Understanding victims

It was National Child Sexual Exploitation Awareness Day last week on Monday 18 March and as such, we felt it important to share some of our understanding about victims of this form of abuse.

It was National Child Sexual Exploitation Awareness Day last week on Monday 18 March and as such, we felt it important to share some of our understanding about victims of this form of abuse.

Child sexual exploitation (commonly referred to as CSE) is a form of abuse where individuals or groups take advantage of young people by manipulating or deceiving them into sexual activity in exchange for something the victim needs or wants. This could range from money and alcohol to less tangible things such as the attention they crave at a vulnerable time in their lives.

The fact that the abuse can take many forms – from rape and sexual assault to encouraging children to share inappropriate images of themselves – can make it a challenging form of abuse to detect.

During the grooming process, children and young people are often targeted by a perpetrator/s for the purpose of sexual abuse and at first are befriended either online or offline. The perpetrator will build an emotional connection and trust so that a child or young person will believe sexual activity is consensual rather than understanding they have been abused.

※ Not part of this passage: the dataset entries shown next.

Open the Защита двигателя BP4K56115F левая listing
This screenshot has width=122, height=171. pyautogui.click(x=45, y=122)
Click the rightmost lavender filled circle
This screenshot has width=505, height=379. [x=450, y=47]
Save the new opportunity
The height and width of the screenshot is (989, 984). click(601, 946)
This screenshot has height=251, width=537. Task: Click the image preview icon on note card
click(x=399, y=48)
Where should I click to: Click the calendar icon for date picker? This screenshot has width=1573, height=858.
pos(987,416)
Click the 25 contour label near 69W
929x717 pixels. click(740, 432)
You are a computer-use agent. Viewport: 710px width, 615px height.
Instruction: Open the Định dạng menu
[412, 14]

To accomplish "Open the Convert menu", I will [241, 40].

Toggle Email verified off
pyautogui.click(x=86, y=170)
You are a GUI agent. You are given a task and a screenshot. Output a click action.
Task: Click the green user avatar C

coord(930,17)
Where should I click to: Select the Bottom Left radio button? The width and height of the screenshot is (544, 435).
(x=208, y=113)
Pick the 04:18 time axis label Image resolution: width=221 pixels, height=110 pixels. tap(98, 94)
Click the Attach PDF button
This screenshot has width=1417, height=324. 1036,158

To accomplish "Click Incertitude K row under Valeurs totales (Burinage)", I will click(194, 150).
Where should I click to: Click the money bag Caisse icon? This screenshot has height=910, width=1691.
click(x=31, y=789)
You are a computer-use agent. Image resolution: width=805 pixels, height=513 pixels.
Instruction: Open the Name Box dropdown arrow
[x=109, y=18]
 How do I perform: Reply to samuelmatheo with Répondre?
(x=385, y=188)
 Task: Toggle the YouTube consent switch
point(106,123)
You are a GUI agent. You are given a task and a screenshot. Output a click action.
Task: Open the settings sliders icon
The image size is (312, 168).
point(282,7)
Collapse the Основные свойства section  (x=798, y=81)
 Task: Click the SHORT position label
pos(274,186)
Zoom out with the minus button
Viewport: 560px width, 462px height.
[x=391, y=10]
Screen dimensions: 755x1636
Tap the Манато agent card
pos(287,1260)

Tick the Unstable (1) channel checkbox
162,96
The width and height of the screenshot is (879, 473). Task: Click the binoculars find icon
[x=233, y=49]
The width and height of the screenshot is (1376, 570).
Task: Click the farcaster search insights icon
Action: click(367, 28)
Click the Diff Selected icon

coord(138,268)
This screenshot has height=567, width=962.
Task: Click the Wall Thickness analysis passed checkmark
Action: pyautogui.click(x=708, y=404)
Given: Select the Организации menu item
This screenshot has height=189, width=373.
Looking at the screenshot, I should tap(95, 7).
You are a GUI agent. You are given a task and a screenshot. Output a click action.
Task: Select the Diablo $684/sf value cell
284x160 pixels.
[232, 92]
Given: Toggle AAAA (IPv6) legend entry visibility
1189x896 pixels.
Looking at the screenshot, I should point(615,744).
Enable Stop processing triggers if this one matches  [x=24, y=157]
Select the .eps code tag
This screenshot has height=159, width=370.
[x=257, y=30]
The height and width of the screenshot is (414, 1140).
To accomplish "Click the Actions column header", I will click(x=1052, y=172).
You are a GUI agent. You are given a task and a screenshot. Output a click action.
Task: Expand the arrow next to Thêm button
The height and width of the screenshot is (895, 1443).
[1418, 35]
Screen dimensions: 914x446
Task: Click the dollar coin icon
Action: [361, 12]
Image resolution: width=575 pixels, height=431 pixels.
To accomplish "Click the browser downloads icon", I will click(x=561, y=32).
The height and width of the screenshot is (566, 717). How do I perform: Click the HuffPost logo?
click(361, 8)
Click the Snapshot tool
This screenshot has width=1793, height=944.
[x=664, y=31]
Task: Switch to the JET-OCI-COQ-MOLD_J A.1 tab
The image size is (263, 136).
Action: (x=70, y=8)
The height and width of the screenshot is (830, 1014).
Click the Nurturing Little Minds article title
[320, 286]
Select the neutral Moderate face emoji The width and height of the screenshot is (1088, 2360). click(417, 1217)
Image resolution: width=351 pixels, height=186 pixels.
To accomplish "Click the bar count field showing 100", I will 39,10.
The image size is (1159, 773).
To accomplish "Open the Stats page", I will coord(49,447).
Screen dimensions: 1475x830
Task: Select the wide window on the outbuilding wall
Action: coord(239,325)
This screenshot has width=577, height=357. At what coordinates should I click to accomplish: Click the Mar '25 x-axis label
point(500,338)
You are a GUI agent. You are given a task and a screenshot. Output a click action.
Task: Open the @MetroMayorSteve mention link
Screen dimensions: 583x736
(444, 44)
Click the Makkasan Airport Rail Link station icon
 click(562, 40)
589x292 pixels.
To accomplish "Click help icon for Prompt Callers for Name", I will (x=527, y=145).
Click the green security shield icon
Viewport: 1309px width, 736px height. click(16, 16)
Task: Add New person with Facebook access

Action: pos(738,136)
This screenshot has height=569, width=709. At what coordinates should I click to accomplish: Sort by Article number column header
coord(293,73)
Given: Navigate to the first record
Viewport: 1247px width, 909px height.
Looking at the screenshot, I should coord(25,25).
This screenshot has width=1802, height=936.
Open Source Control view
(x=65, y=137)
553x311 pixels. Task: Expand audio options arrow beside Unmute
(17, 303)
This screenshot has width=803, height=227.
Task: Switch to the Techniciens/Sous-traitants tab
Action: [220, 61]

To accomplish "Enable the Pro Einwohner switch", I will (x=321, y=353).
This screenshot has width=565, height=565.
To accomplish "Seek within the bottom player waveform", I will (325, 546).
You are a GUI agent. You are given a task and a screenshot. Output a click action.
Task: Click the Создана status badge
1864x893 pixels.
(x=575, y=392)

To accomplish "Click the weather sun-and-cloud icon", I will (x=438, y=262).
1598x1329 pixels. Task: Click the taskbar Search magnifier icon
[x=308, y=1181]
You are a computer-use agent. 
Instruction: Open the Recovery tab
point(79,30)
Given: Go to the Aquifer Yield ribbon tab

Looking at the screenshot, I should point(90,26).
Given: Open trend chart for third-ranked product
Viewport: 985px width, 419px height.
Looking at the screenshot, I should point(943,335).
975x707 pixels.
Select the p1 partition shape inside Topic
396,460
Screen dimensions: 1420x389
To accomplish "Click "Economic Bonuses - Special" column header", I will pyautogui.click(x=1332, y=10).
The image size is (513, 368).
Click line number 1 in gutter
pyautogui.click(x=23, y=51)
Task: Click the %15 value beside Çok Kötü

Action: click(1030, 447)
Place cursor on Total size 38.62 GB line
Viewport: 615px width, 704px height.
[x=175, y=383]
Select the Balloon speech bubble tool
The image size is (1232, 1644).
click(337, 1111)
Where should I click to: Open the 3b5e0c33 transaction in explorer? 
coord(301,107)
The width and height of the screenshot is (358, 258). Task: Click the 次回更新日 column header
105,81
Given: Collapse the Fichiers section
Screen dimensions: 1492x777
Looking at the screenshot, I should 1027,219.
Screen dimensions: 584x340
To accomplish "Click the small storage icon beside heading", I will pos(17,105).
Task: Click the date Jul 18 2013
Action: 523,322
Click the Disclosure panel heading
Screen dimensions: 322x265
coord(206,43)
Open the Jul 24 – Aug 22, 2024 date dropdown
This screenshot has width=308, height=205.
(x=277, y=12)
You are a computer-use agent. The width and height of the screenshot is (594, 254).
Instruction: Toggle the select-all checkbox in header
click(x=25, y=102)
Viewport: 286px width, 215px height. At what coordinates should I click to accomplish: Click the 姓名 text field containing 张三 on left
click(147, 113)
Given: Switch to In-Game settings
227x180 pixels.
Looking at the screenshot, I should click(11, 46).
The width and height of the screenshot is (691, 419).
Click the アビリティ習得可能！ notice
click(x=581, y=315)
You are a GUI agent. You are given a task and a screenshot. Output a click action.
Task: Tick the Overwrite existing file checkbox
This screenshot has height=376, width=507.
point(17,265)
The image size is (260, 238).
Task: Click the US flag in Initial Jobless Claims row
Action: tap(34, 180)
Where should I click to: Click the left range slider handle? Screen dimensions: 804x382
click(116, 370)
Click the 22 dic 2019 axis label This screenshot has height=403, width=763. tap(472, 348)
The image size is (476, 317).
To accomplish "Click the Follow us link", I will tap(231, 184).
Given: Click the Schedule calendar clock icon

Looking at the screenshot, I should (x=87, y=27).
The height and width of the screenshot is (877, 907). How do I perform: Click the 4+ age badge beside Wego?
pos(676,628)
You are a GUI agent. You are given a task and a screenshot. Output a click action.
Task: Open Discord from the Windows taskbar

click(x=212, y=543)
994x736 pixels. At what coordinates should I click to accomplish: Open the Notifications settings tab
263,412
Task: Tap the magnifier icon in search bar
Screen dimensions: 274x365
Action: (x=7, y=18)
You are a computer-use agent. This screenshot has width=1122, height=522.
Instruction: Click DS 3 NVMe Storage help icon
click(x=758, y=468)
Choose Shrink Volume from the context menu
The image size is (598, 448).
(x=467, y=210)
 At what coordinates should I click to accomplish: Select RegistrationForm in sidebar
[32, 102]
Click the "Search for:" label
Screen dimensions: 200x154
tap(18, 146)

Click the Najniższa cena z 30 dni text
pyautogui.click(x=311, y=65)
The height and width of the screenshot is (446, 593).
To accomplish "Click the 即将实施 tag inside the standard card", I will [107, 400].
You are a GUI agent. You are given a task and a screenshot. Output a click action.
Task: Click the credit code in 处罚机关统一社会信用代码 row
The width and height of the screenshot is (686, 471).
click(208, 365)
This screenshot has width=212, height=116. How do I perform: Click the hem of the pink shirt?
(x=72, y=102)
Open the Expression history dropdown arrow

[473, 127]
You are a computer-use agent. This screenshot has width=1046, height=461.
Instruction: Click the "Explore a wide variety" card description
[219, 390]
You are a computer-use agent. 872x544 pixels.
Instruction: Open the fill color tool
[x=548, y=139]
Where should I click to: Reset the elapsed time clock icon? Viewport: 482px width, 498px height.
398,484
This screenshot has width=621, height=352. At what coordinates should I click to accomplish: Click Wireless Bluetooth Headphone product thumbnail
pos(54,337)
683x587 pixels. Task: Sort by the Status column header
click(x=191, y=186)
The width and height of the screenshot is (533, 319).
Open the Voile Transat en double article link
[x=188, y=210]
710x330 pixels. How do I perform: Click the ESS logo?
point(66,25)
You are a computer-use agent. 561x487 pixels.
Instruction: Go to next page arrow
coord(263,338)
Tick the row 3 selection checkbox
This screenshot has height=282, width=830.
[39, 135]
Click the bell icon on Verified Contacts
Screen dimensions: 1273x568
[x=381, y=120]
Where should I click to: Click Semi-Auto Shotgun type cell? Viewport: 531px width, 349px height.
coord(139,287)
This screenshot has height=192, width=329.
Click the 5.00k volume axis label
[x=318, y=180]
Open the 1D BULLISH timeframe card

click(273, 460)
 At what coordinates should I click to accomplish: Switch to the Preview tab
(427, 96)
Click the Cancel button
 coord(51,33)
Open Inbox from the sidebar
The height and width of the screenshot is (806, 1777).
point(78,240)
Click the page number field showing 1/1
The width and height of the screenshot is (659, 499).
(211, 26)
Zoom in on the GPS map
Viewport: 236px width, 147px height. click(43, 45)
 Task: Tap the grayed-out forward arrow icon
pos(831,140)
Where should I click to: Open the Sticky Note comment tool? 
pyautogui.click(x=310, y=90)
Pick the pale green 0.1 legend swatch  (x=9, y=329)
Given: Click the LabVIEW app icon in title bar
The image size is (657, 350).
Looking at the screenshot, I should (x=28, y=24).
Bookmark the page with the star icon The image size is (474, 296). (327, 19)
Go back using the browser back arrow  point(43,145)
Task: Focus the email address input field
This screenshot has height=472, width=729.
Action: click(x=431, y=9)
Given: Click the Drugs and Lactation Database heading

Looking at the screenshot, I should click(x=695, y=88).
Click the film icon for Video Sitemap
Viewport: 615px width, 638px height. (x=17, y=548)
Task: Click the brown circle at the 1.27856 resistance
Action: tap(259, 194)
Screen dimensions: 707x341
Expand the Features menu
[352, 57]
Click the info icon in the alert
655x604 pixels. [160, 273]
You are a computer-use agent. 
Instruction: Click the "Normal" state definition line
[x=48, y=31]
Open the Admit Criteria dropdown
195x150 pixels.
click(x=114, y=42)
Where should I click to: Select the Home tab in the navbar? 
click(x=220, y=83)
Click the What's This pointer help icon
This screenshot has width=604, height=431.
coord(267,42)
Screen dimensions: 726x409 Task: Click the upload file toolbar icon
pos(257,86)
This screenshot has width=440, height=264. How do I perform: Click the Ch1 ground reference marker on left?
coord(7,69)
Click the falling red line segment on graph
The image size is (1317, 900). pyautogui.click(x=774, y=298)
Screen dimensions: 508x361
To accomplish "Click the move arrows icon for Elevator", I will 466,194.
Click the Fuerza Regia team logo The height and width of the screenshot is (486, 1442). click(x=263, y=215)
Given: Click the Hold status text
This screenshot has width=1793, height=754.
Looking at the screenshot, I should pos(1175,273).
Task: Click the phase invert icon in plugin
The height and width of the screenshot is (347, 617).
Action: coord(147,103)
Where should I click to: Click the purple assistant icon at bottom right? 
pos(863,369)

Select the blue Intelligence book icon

The term “victim” often conjures up a picture of someone who may appear depressed, withdrawn, upset and showing visible signs of being afraid. However, many young people who are being groomed feel they are in a normal loving relationship with the person who is exploiting them – that is the nature and the power of grooming. So frequently a young person being exploited will not display typical signs of being a victim.

This is often why victims of child sexual exploitation do not come forwards themselves – most do not see themselves as victims.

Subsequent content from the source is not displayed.